大した情報を持っていないのは当の本人が一番知っているが、それでも拘束しとけば人質交換という形で役に立つのがこの世界である。現に、中国のスパイとして人質を取っている国では、中国側と交換という形で自国民を奪還しているところもある。

中国は軍事大国への道を驀進しているが、すべてはスパイ行為で手に入れたものである。例えばステルス戦闘機「J(殲20)」はスパイか模倣かは別にしてロシアのステルス実験機MIG144が下敷きだし、2014年、最新鋭のJ-31が初めて一般公開されたがこれなどアメリカのF-35のパクリである。空だけでなく海もまたそうだ。中国初の空母「遼寧」はソ連で設計されたアドミラル・クズネツォフ級航空母艦「ヴァリャーグ」の未完成の艦体を中国がウクライナからスクラップとして二束三文で購入し、カタパルトなど大改修して空母に仕立て上げたものだ。

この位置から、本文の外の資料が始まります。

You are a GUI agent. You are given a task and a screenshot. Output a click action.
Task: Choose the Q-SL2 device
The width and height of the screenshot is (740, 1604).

日本人をはじめとする外国人拘束の根拠になっている中国の反スパイ法は14年11月に施行され、最高刑は死刑だ。しかし、同法には、具体的にどのようなことをすればスパイ行為だと認定されるのかは明記されていない。その上、スパイ行為はもとより、その任務の受託、幇助(ほうじょ)、情報収集、金銭授受なども罪だとされる。

22年末には改正案が公表され、40条の現行法から71条編成へと大幅に内容が加えられた。現行法にある「国家機密の提供」だけでなく、スパイ行為が疑われる人物・組織が所有・使用する電子機器やプログラム、設備などの調査権限も規定し、「重要な情報インフラの脆弱性に関する情報」もスパイ行為の対象であると規定する。

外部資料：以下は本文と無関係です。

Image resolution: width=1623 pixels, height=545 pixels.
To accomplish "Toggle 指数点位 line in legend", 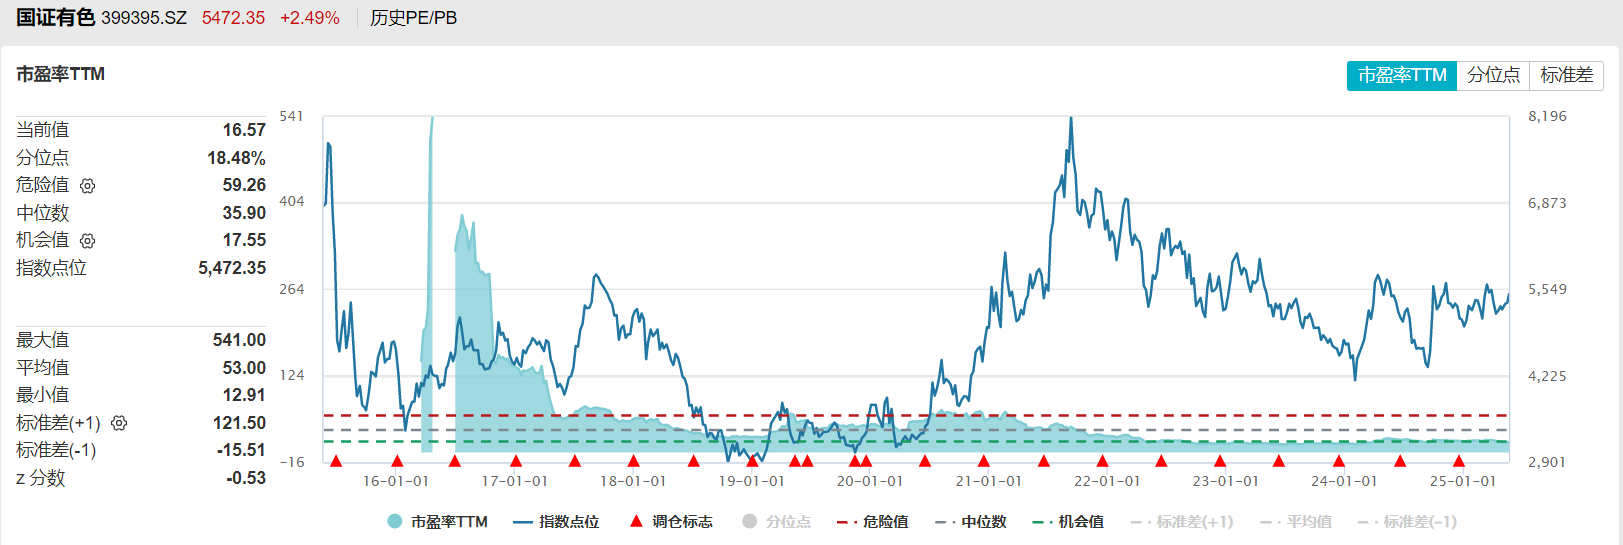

つまり、中国当局がその気になればなんでもこの法律でスパイ罪で拘束できる便利この上ない代物である。いつの時代でも人・物・金・情報が集まるところがスパイの巣窟になってきた。モロッコだった時もあるしフレデリック・フォーサイスの映画「オデッサファイル」のオデーサ(ウクライナ)だった時もある。今世界一のスパイ天国はこの東京である。人・物・金・情報に加えてスパイを取り締まる法律が一つもないという天国である。世界中のスパイが東京に蝟集している。

 政府は12日に閣議決定した答弁書で、早稲田大や立命館大など国内の少なくとも13大学に、中国政府による「孔子学院」設置が確認されていると明らかにした。イギリスはじめ多くの国は「孔子学院はスパイ組織である」と認定閉鎖命令を出しているなかで日本だけは放置している。おかしくはないか。

日本では中国のスパイ行為は野放し。なのに、「中国の国内法に外国政府は口が出せない」などという事態があっていいものか、自明である。